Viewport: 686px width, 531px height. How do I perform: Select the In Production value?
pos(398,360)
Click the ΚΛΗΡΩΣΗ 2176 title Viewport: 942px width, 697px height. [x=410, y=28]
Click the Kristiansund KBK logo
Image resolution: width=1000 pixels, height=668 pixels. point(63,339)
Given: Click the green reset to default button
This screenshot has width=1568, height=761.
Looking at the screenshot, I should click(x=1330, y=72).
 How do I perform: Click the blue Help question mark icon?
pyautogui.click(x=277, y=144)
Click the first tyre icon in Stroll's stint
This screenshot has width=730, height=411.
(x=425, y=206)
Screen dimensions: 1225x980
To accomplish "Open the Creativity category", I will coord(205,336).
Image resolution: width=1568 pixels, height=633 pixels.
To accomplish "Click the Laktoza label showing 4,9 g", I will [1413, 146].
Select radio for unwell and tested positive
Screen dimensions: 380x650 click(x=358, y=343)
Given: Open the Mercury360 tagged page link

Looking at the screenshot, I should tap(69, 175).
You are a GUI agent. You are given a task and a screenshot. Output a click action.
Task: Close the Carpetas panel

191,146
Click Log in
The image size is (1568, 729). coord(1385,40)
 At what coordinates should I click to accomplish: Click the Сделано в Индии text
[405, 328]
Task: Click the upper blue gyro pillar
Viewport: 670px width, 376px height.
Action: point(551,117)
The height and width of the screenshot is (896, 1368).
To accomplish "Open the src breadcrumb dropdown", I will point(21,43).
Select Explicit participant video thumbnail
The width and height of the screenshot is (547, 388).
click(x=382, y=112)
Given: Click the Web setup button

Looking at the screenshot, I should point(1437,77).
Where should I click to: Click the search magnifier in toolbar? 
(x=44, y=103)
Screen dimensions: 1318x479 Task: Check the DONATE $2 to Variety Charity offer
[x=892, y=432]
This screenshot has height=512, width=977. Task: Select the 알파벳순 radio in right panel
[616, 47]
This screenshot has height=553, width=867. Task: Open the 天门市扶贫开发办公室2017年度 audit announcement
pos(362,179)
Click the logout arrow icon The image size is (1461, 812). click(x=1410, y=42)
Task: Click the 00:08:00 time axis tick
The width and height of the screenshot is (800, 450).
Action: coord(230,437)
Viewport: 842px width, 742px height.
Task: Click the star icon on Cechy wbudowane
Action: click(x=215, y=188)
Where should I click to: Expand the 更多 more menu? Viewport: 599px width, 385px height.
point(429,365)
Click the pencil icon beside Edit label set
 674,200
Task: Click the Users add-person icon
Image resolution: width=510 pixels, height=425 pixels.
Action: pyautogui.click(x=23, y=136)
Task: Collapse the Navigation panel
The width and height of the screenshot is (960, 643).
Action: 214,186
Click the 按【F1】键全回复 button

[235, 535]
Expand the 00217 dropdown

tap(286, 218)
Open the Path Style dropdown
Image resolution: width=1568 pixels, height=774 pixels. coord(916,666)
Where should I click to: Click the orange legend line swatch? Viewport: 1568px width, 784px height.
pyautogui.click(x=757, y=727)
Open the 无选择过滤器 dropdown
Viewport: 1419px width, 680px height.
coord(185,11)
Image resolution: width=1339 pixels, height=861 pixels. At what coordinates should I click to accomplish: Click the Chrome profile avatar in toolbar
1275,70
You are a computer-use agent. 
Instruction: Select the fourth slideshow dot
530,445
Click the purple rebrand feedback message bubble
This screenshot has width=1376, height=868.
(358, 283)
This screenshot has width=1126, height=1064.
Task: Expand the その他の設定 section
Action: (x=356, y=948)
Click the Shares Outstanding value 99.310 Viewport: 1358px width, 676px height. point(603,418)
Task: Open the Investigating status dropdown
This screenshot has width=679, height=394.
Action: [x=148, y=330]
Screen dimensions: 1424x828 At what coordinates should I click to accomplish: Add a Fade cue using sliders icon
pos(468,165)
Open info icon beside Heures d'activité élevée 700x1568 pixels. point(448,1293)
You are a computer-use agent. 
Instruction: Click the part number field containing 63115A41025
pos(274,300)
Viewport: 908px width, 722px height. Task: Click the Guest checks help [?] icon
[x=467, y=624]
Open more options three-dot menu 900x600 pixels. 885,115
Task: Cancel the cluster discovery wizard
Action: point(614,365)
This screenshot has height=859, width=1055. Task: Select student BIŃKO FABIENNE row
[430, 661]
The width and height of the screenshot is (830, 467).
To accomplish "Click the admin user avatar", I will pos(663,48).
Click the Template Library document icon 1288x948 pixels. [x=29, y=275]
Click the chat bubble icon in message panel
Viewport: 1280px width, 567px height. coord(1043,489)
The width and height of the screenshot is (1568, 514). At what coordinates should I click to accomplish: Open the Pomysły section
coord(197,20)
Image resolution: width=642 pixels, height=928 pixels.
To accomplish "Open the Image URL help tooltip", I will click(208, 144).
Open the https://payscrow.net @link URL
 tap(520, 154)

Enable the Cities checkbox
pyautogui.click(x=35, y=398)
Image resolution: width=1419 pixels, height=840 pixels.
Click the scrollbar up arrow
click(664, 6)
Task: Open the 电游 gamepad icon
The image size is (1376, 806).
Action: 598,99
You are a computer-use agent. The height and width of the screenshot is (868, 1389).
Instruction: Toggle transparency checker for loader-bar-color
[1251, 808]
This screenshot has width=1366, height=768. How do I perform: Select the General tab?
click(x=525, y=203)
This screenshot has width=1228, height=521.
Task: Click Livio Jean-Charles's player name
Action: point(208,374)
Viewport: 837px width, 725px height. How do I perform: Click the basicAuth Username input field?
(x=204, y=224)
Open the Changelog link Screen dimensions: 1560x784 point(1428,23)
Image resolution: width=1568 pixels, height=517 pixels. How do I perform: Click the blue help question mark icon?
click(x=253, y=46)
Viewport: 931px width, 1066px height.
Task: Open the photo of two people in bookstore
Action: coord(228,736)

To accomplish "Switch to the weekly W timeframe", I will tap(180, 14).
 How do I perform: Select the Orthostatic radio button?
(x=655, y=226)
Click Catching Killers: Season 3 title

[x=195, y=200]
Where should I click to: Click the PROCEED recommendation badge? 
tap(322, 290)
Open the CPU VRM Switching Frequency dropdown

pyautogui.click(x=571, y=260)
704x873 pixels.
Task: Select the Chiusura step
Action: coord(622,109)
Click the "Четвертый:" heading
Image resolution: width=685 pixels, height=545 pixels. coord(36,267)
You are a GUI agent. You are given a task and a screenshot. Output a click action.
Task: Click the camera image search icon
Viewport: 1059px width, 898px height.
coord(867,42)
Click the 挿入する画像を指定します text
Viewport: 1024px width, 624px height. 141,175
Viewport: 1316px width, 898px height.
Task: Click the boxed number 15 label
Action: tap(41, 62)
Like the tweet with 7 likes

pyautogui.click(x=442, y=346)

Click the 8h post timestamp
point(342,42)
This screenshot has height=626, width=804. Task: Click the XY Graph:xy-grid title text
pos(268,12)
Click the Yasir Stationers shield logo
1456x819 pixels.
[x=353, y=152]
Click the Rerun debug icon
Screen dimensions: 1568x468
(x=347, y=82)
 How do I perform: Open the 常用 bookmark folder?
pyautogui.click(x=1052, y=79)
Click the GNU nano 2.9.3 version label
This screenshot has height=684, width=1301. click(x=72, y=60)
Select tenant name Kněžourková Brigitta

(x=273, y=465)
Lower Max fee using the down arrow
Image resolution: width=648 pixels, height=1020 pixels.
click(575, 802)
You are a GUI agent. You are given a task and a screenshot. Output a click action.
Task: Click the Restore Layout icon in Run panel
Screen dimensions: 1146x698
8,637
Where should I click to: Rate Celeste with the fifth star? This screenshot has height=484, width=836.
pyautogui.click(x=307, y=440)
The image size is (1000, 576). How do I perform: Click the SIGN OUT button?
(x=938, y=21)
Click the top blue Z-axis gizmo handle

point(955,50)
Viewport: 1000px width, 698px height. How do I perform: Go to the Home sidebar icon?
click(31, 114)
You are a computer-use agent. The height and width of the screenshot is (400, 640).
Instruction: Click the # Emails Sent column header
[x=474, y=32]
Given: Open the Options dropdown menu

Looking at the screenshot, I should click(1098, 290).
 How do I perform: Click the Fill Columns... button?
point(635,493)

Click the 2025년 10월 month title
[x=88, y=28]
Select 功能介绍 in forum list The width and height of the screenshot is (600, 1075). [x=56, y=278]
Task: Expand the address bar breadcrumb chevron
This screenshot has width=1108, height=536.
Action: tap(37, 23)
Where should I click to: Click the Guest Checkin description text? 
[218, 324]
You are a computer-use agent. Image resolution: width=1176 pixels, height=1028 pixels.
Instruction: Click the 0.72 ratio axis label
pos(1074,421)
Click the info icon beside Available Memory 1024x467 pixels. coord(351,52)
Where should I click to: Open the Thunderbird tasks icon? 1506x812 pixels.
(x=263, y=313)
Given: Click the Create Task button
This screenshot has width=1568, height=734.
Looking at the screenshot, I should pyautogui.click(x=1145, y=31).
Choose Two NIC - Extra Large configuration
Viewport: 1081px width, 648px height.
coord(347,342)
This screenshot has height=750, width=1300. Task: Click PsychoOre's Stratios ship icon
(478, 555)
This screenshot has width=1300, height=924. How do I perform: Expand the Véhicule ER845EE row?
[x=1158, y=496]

REQUIRED TASK
Revise the records from the line containing "Where should I click to: Click the Guest" through the line containing "Click the info": replace "description text" with "caption" and keep everything else unchanged.

EXPECTED ANSWER
Where should I click to: Click the Guest Checkin caption? 
[218, 324]
You are a computer-use agent. Image resolution: width=1176 pixels, height=1028 pixels.
Instruction: Click the 0.72 ratio axis label
pos(1074,421)
Click the info icon beside Available Memory 1024x467 pixels. coord(351,52)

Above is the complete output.